中图分类号:R392.12文献标识码:A
Kinetics of anti-DNA antibody appearance
in lupus-prone BXSB mice
XU Zhi-weiDENG Hong-yeDENG Yu-lanDING Gui-feng
(Department of Immunology,Beijing Medical University,Beijing 100083,China)
Abstract:Objective It remains unknown whether there is a correlation between the level of anti-DNA antibodies and pathological severity in SLE mice.Methods Anti-DNA IgG and IgM antibodies, blood BUN and urine protein in lupus-prone BXSB mice with age varying from 1 to 6 month were detected quantitatively in our experiment.Results We found that anti-DNA antibodies in serum varied irregularly while the concentration of blood BUN and urine protein increased gradually with age.Conclusion That the level of anti-DNA antibodies do not parallel the pathological severity in BXSB mice and it be necessary to survey multiple different items for diagnosing SLE or determining its seriousness.
Key words:lupus-prone mouse; anti-DNA antibody; blood BUN;urine protein▲
系统性红斑狼疮(SLE)是典型的自身免疫复合性疾病。患者的血清中含有多种自身抗体,一般认为抗双链DNA(dsDNA)抗体是SLE的特异性标志[1]。但是,小鼠SLE发病过程中抗DNA抗体水平的动态变化与疾病严重程度的关系还缺乏系统的研究。我们以SLE模型之一的BXSB小鼠为对象,测定了1~6月龄雌鼠和雄鼠血清中IgM和IgG类型的抗dsDNA抗体和抗单链DNA(ssDNA)抗体的水平,同时测定血尿素氮和尿蛋白质的浓度,以探讨抗DNA抗体量的动态变化与肾病变之间的关系。
1材料与方法
1.1实验动物BXSB小鼠由北医大三院陈学荣教授自美国JACKSON实验室引进,本室饲养繁殖。

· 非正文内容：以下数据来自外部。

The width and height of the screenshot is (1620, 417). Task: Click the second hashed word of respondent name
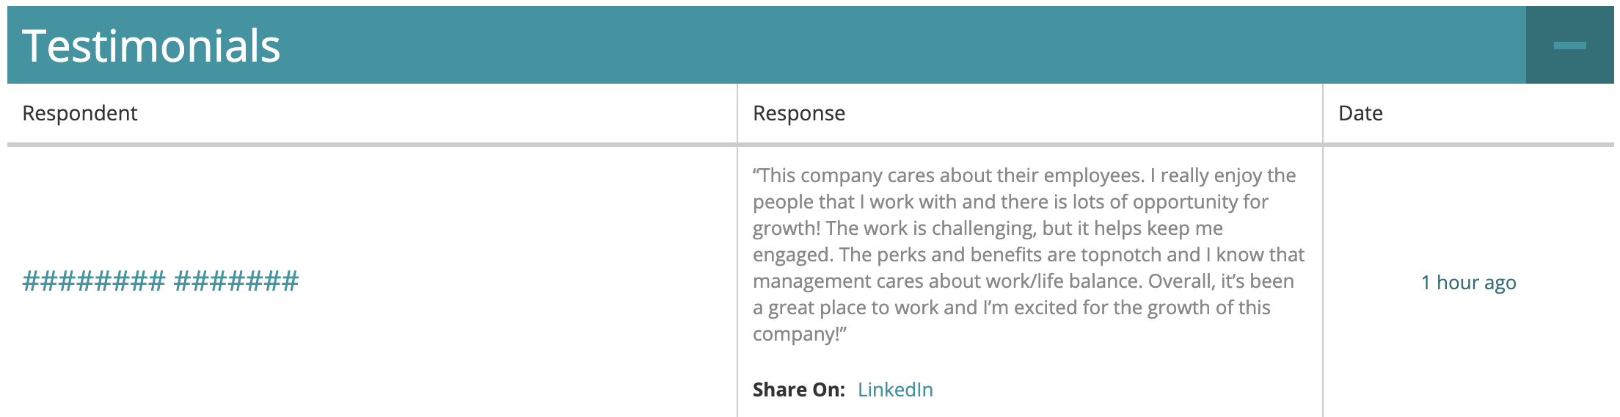click(236, 281)
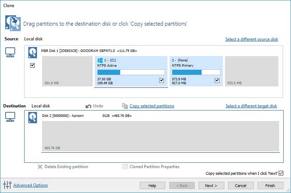The height and width of the screenshot is (193, 291).
Task: Click the Clone wizard header icon
Action: point(13,23)

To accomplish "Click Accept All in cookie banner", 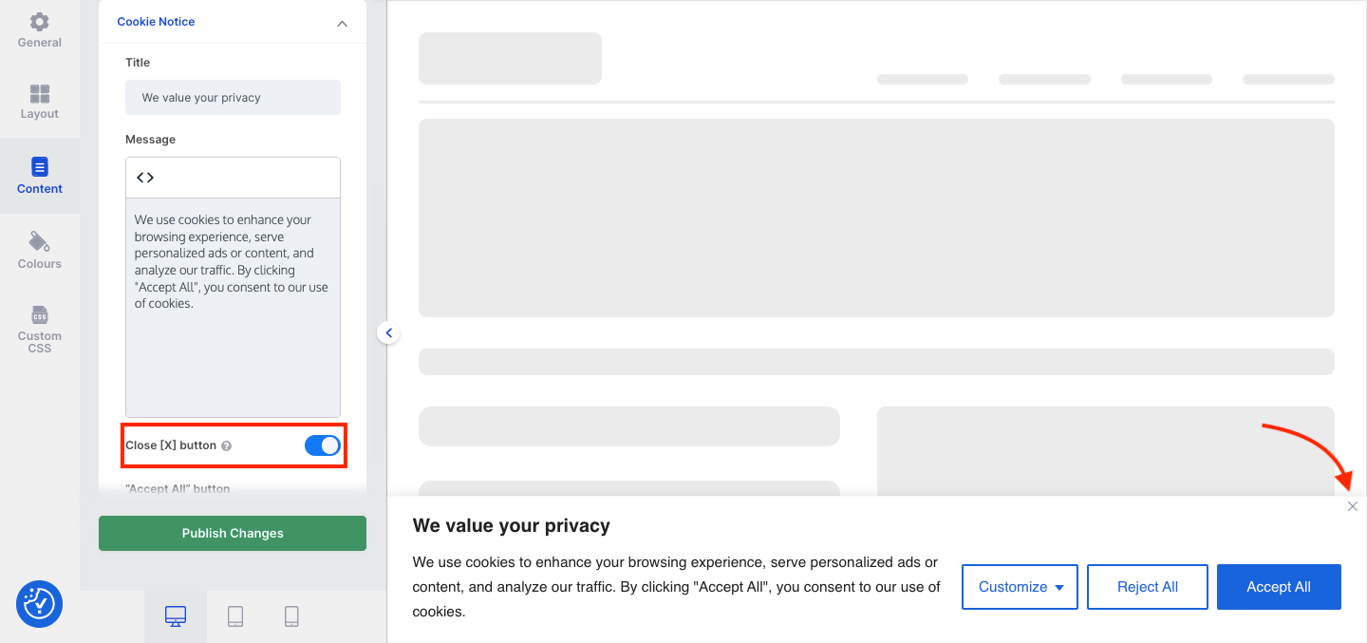I will (1279, 587).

1.2主要试剂小牛胸腺DNA(CTDNA),华美公司;S1核酸酶,Promega公司;生物素化羊抗小鼠IgG、IgM,Sigma公司;碱性磷酸酶标记的链霉亲合素,Vector公司;酶标板,NUNC公司;2500型酶标仪,BIORAD公司。
1.3抗DNA抗体的测定
1.3.1DNA抗原的预处理:CTDNA经酚∶氯仿∶异丙醇纯化,乙醇沉淀[2]。沉淀的DNA溶于含1mmolZnCl2,0.06molNaCl,0.1mol乙酸钠,pH5.0的溶液中,加S1核酸酶(100U/mgDNA),37°C作用45min,水解单链DNA。加入终浓度10mmol的EDTA-Na2终止反应[3],同上法提纯沉淀的DNA即为dsDNA。将纯化的DNA煮沸15min,迅速放冰浴中冷却变性,即得ssDNA。

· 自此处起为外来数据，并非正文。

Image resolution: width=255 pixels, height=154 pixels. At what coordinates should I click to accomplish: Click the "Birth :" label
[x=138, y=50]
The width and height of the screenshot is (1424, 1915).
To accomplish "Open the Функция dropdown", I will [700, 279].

1.3.2ELISA法测定抗DNA抗体:用PBS将dsDNA和ssDNA配成50μg/ml浓度,加在新的96孔酶标板上,每孔0.2ml,室温下过夜。弃去孔内液体,加0.25ml含10%NBS的Hepes-NaCl(Hepes0.01mol,NaC1 0.14mol,pH7.4)液,37°C封闭1h。用含0.05%Tween20的Hepes-NaCl液洗涤(下同)。每孔加1∶50稀释的小鼠血清0.2ml,37°C作用1h(下同),洗涤。每孔加1∶2 000稀释的生物素化羊抗小鼠IgG和IgM液0.2ml。然后,每孔加1∶2 000稀释的碱性磷酸酶标记的链霉亲合素液0.2ml。最后加硝基苯磷酸钠(NPP)底物液0.2ml,显色。用酶标仪在405nm波长处读取光密度值(A405nm)。对照孔不加DNA,加1∶50稀释的正常C57小鼠血清,其余过程同上,用于校正零点。
1.3血清尿素氮(BUN)浓度的测定BUN测定试剂盒购自北京北化精细化学品公司临床诊断试剂分厂。测定方法按说明书进行。

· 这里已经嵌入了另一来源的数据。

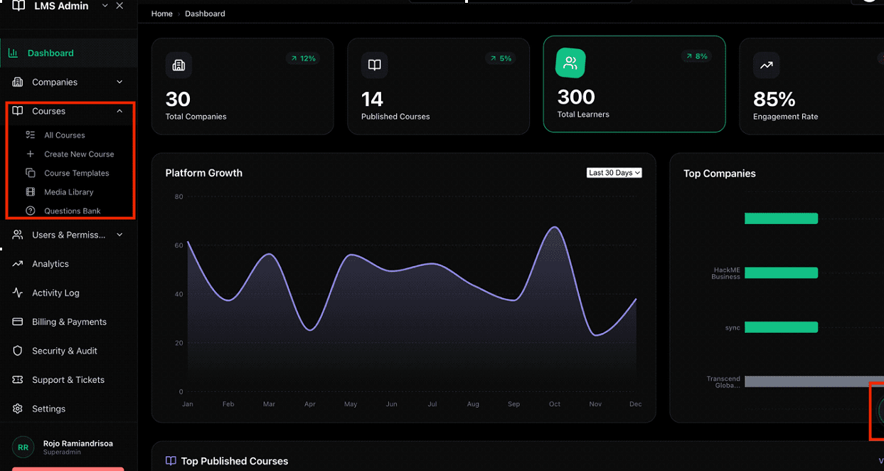Click the LMS Admin book logo icon
The height and width of the screenshot is (471, 884).
click(x=18, y=6)
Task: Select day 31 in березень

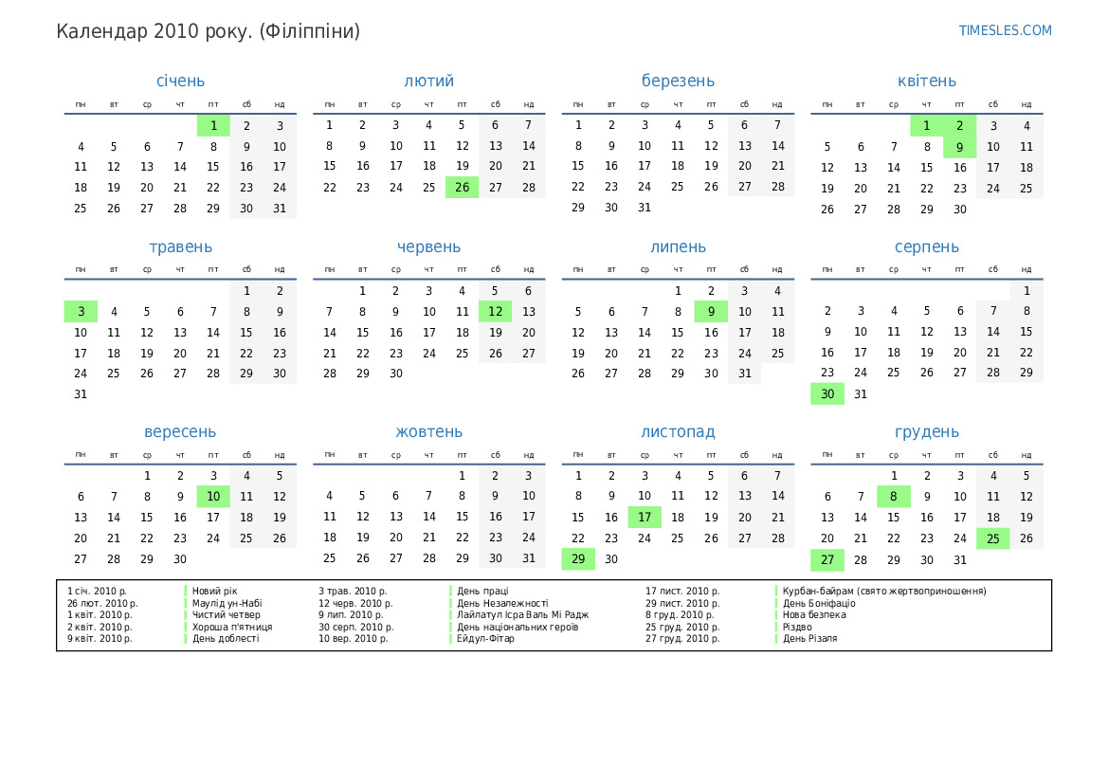Action: (x=645, y=208)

1.4尿蛋白质浓度的测定按照文献[4]介绍的考马斯亮蓝法进行。
2结果
2.1抗dsDNA抗体水平实验测定了1~6月龄雄性和雌性BXSB小鼠血清中IgM和IgG类型的抗dsDNA抗体的水平,结果见图1。
图1BXSB小鼠血清(1∶50稀释)中IgM(Ⅰ)和IgG(Ⅱ)类型抗dsDNA抗体的水平
Fig1Anti-dsDNAantibodiesofIgM(Ⅰ)andIgG(Ⅱ)inBXSBmouseserum(1∶50dilution)(n=5)
2.2抗ssDNA抗体水平实验同时测定了1~6月龄雄性和雌性BXSB小鼠血清中IgM和IgG类型抗ssDNA抗体的水平,结果见图2。
图2BXSB小鼠血清(1∶50稀释)中IgM(Ⅰ)和IgG(Ⅱ)类型抗ssDNA抗体的水平
Fig2Anti-ssDNAantibodiesofIgM(Ⅰ)andIgG(Ⅱ)inBXSBmouseserum(1∶50dilution)(n=5)
2.3尿蛋白质浓度实验结果显示,3月龄的雄性BXSB小鼠的尿蛋白浓度开始增加,并且鼠龄愈长,尿蛋白浓度愈加升高。而1~6月龄的雌性BXSB的尿蛋白浓度处于正常范围内(见图3)。
图3BXSB小鼠尿蛋白质浓度
Fig3Level of urine protein in BXSB mice(n=5)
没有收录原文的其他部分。